If asked to name the three Rs of the environment, you’d probably say reduce, reuse, recycle. But in manufacturing plants striving for affordable, sustainable operations, three other words spring to mind. Here John Young gives his insight into the benefits of replacing, remanufacturing or repairing broken or malfunctioning equipment.

Ever since the first industrial revolution, the manufacturing sector has been dominated by a linear business model based on the “take, make, use and dispose” paradigm. However, the shortcomings of a linear economy have become evident in recent years, as natural resources are being depleted and commodity prices increase accordingly.

Consequently, a regenerative model in which components are used multiple times is hailed by many for its economic and environmental advantages.

When equipment breaks it is frustrating, inconvenient and not always straightforward to deal with. The manufacturer is faced with a decision of what to do next, replace it with a new component, repair it or remanufacture it.

Replacing a component may sound like the easiest way to resolve the issue, but it isn’t always the cheapest option. Instead, tapping into the circular economy by opting for a repaired or remanufactured part can be an effective way to minimise downtime and benefit the environment.

So, what should manufacturers consider when equipment breaks down?

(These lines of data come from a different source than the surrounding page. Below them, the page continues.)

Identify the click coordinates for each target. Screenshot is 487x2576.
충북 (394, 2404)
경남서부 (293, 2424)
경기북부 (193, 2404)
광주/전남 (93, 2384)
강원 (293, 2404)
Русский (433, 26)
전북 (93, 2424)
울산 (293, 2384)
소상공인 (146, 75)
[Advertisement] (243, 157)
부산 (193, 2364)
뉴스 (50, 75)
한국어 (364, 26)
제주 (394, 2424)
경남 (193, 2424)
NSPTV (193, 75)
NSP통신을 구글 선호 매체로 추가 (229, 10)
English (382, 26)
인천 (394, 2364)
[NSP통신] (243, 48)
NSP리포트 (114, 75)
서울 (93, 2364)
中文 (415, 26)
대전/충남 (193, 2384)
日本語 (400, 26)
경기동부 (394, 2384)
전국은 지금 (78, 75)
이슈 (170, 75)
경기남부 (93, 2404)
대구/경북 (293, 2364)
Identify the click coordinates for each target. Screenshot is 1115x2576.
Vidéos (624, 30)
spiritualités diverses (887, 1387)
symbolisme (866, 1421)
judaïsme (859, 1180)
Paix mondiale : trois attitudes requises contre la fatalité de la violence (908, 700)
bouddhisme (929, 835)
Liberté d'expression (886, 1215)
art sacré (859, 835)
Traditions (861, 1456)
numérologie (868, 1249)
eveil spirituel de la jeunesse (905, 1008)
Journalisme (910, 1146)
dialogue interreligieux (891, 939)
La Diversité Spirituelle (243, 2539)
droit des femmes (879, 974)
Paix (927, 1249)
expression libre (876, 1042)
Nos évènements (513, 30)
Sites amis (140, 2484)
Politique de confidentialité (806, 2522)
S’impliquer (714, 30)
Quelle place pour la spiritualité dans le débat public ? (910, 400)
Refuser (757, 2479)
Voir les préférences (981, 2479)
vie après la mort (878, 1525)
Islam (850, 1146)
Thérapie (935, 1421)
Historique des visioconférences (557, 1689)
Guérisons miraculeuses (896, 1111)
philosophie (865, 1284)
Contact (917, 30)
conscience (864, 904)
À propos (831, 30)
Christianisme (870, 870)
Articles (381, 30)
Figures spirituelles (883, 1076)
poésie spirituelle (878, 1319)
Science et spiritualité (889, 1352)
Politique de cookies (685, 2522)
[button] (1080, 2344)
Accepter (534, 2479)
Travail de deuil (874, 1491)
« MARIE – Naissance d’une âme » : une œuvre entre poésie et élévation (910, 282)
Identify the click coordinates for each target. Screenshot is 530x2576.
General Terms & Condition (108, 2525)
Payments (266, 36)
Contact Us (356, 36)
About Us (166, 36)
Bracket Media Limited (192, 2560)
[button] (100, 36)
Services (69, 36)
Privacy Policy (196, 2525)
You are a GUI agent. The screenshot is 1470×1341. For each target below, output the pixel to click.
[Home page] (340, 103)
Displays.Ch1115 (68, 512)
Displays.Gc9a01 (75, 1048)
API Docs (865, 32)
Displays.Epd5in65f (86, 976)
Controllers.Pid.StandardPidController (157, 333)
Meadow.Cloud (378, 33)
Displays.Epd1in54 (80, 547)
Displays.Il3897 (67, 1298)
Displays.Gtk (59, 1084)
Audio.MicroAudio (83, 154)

The first factor is warranty, which may cover most of the unit’s maintenance costs, particularly for its first year of working life.

For problems surfacing after the first year, maintenance engineers traditionally apply the 50/50 rule, which states that repairing makes sense when the sum of spare parts and labour expenses does not exceed half of the machine’s original value.

However, supporters of the circular business model tend to disagree, claiming that it is always worthy to remanufacture or repair unless the cost of the reparation surpasses that of buying a brand-new unit. Believers in the circular economy would also argue that it is incorrect to assume that equipment will break down more frequently just because it is old.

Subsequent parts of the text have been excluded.